STORED DATA section start

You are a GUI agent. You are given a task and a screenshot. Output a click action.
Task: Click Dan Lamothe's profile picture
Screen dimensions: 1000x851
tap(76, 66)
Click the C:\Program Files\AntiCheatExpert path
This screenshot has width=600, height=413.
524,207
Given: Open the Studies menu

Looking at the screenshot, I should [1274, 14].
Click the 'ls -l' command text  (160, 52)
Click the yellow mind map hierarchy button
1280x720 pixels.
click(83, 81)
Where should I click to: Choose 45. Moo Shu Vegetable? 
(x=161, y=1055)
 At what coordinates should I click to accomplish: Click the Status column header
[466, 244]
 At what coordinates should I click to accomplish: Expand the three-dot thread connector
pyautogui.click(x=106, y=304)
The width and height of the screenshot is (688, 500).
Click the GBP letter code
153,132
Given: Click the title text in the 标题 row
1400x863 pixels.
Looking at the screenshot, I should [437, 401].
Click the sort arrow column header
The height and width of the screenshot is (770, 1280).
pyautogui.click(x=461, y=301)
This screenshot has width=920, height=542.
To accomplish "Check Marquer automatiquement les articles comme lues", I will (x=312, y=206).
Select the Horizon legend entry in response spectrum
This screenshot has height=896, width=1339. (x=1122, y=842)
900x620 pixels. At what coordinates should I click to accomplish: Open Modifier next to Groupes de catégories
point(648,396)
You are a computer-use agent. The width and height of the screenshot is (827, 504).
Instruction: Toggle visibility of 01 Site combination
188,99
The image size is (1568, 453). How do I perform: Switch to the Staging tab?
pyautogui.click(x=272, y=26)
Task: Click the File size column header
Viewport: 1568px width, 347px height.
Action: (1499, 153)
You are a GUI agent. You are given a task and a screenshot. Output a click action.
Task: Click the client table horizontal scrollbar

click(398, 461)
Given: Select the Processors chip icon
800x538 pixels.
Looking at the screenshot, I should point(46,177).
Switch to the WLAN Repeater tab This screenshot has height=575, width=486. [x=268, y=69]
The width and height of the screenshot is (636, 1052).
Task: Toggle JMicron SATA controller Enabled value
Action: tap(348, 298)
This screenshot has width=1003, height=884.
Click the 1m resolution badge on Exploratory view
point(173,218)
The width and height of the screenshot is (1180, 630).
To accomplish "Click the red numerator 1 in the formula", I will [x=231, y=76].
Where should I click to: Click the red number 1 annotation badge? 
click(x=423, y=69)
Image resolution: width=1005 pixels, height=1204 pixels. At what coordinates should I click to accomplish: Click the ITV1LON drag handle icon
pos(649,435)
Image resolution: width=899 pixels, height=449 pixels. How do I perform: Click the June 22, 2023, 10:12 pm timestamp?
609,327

STORED DATA section end

■ EXERCISE DESCRIPTION
The line with "Image resolution: width=899" through the last line of the entries above: output exactly those lines and nothing else.

■ THE ANSWER
Image resolution: width=899 pixels, height=449 pixels. How do I perform: Click the June 22, 2023, 10:12 pm timestamp?
609,327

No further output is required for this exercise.